Much of my own experience of multidimensional realities, let us call them, could be couched in terms of 'consciousness'. Pale Green Vortex is full of references to 'consciousness'; less so to 'mind' which is a more problematic word, more prone to being identified with 'brain' and with 'thoughts'. A major personal gateway in the early 1970s was LSD.  And, in my experience, LSD was all mind, all consciousness. I have since then had the privilege to sample the blessings conferred by other 'psychedelic type plants and substances', such as cactus and ayahuasca. But none, in my view, approach old-fashioned LSD in terms of pure consciousness.

The emphasis has remained. A common thread weaving its way through many of the topics turning up on this blog is that 'c' word.

Read Castaneda, though, and it's very different. Much of the experience described in the books is somatic. It happens in the physical, in the body. Just open any of Castaneda's books at random and it will stare you in the face. I let my copy of 'Tales of Power' fall open in the chapter entitled 'Shrinking the Tonal'. See what happens to poor little Carlos here as he goes through typically strange experiences under the tutelage of Don Juan. "There was a pressure in my head, a tickling feeling, as if carbonated soda were going through my nose. I was speechless. I tried to say something without success." A couple of pages on: "We walked in silence for a moment. My body was feverish. I noticed that the palms of my hands and the soles of my feet were burning hot. The same unusual heat also seemed to be localized in my nostrils and eyelids." And another from near the end of the chapter: "I shivered. My body felt it was at the edge of an abyss........ The struggle made me numb by degrees, until I could not feel my body. My mouth was open and my eyes were half closed....."

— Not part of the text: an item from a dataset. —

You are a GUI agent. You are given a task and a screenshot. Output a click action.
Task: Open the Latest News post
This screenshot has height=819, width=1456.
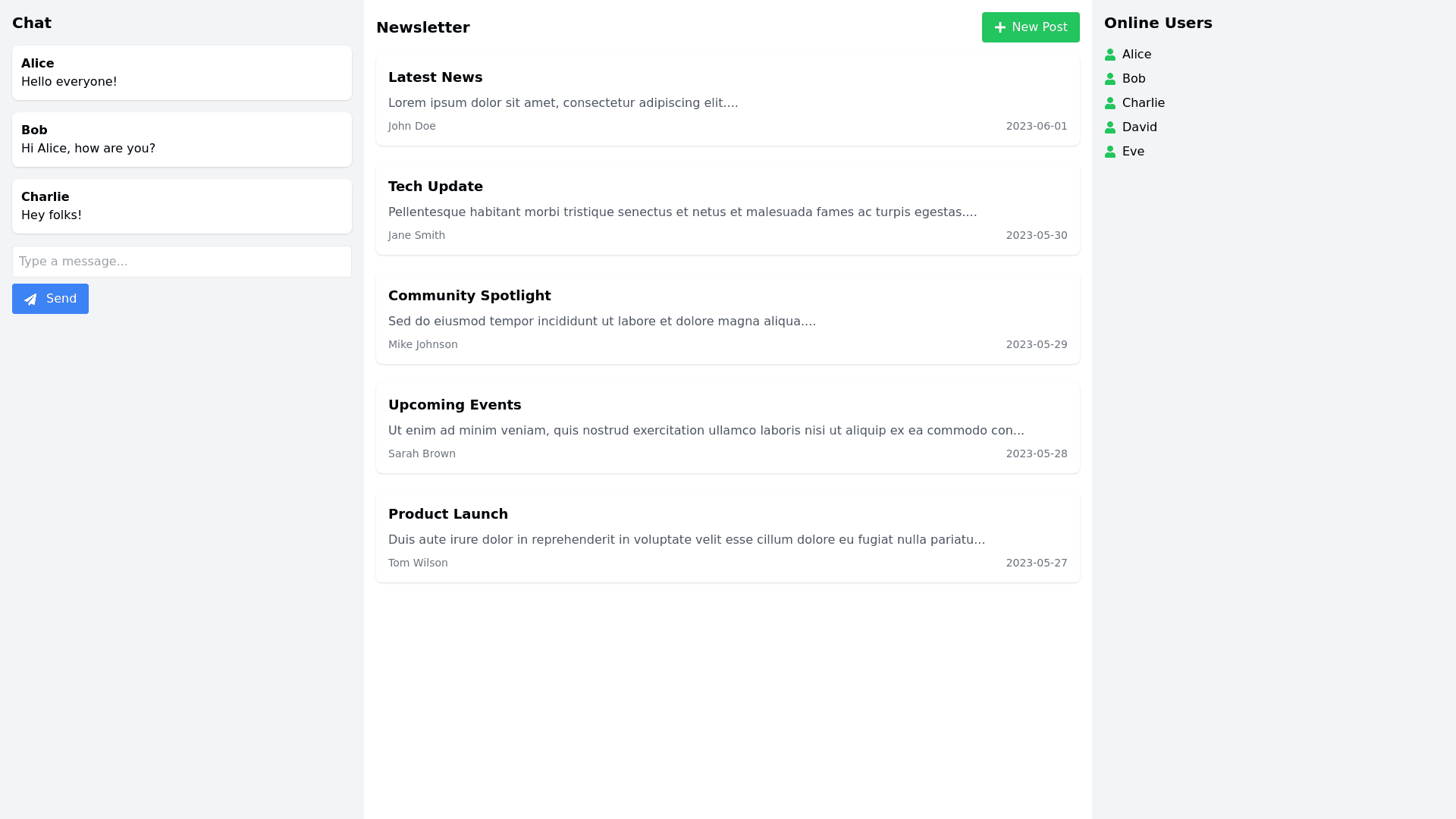click(x=435, y=77)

This is what you get for involving in 'the evil world of sorcery', as Don Juan terms it. Pressure in the head, fevers, burning hands and feet, shivers and numbness. And it's a far cry from consciousness, at least as commonly understood. Not only is it physical rather than mental, a lot of it doesn't seem very nice at all, a million miles away from the calming mindfulness that some meditation promises. Not the sort of thing that any right-minded person would sign up to at all. In truth, Castaneda's experience bears more resemblance to some full-on kundalini event than it does to a public meditation class. Which is where things all begin to tie up, I suppose.....

The fairly unconscious urge to revisit this book of Castaneda's has opened this up for me. My own 'spiritual life', if we can call it that, has recently become filled with physical, bodily events. It is energetic and physical, radically different to what I have been accustomed to in the past. But the world of sorcery, as described in 'Tales of Power' and elsewhere, resonates with the weird happenings within my own body. I 'feel' Castaneda more fully than in the past.